**Exercise description:** Return every line of the material below word for word, omitting the pictures.

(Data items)
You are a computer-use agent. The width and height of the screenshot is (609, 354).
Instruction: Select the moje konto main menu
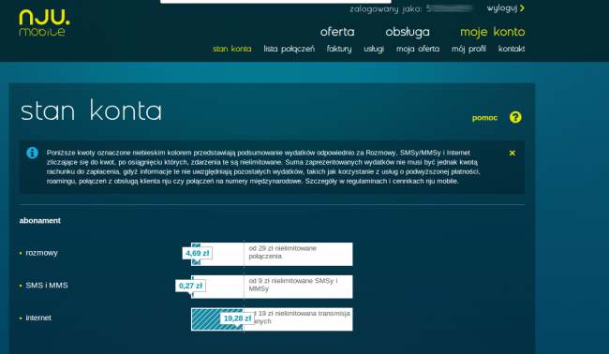click(x=493, y=32)
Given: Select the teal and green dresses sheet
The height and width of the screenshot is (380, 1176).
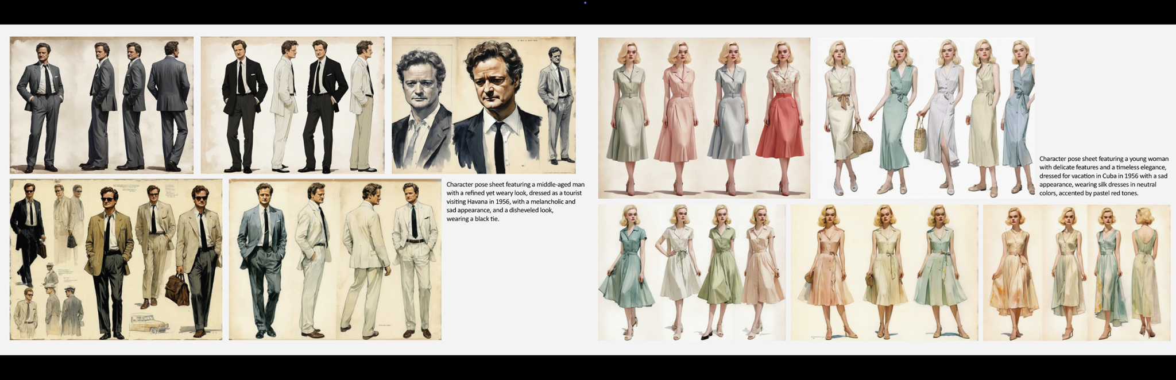Looking at the screenshot, I should click(x=691, y=273).
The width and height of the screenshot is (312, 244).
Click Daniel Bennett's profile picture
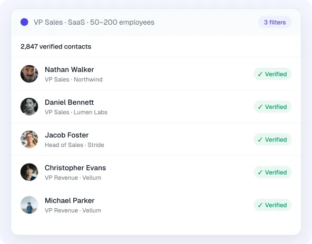(x=30, y=107)
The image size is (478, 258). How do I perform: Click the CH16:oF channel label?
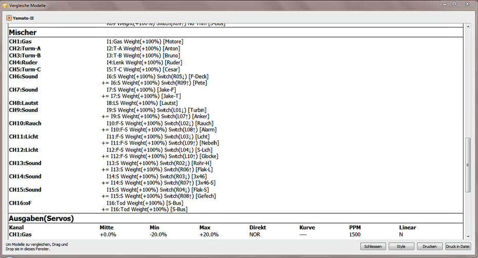[22, 203]
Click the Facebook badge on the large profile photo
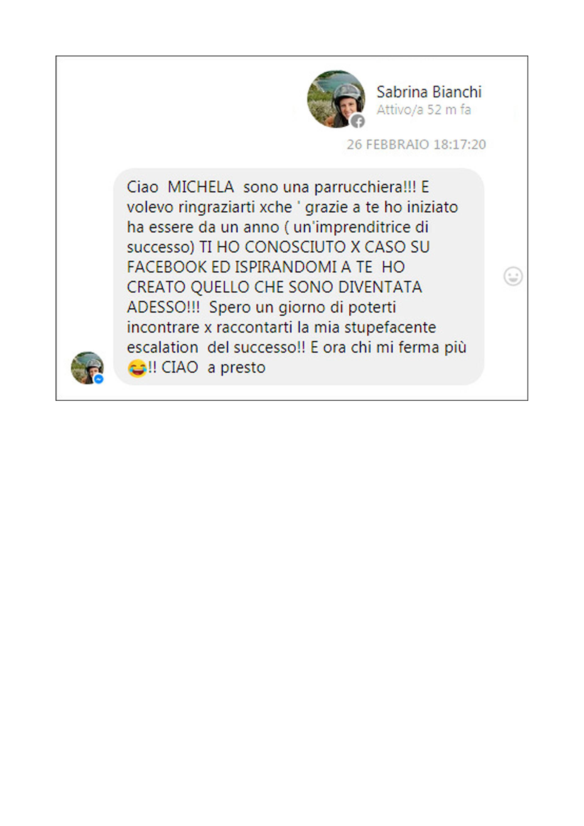The height and width of the screenshot is (826, 584). [x=357, y=121]
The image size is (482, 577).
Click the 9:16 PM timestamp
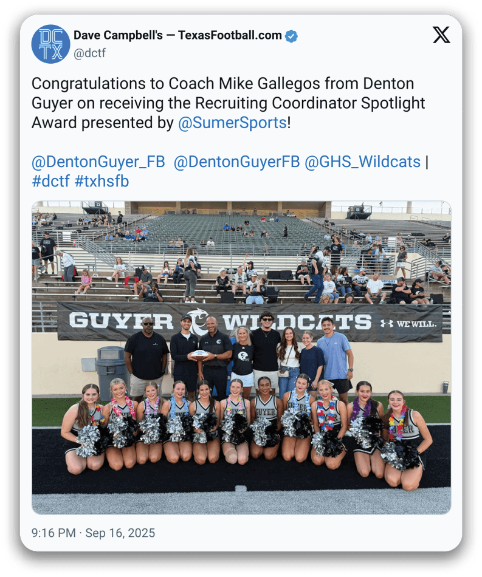point(53,533)
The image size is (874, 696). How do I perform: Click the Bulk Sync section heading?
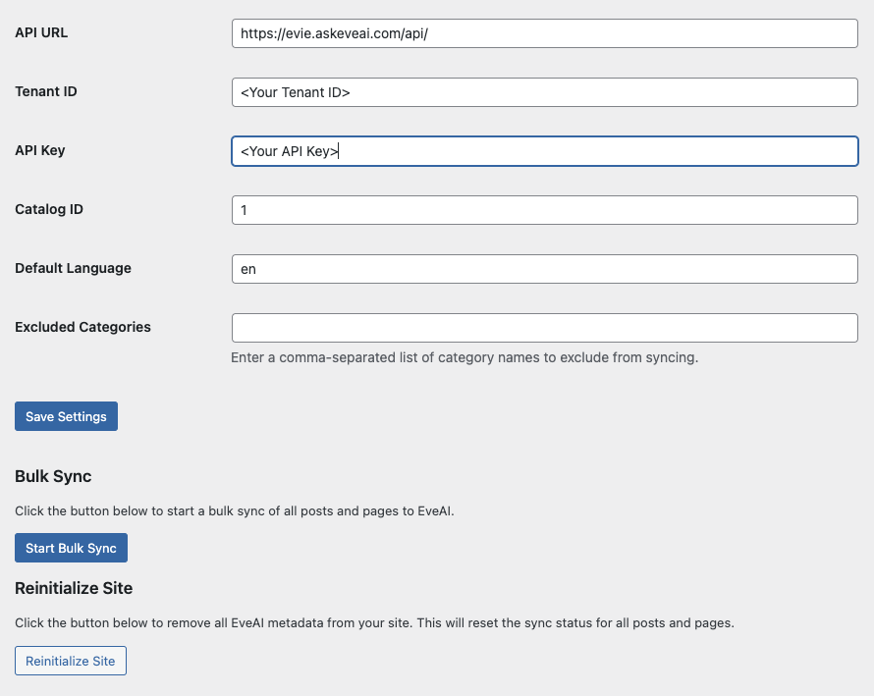pos(53,476)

**Full answer:**
You are a computer-use agent. The width and height of the screenshot is (609, 354).
Instruction: Select the moje konto main menu
click(x=493, y=32)
Given: Select the teal and green dresses sheet
The height and width of the screenshot is (380, 1176).
Looking at the screenshot, I should click(x=691, y=273).
The width and height of the screenshot is (312, 244).
Click Daniel Bennett's profile picture
(x=30, y=107)
The image size is (478, 258). How do I perform: Click the CH16:oF channel label?
[22, 203]
Click the Facebook badge on the large profile photo
The height and width of the screenshot is (826, 584). [x=357, y=121]
The image size is (482, 577).
Click the 9:16 PM timestamp
point(53,533)
The image size is (874, 696). How do I perform: Click the Bulk Sync section heading?
pos(53,476)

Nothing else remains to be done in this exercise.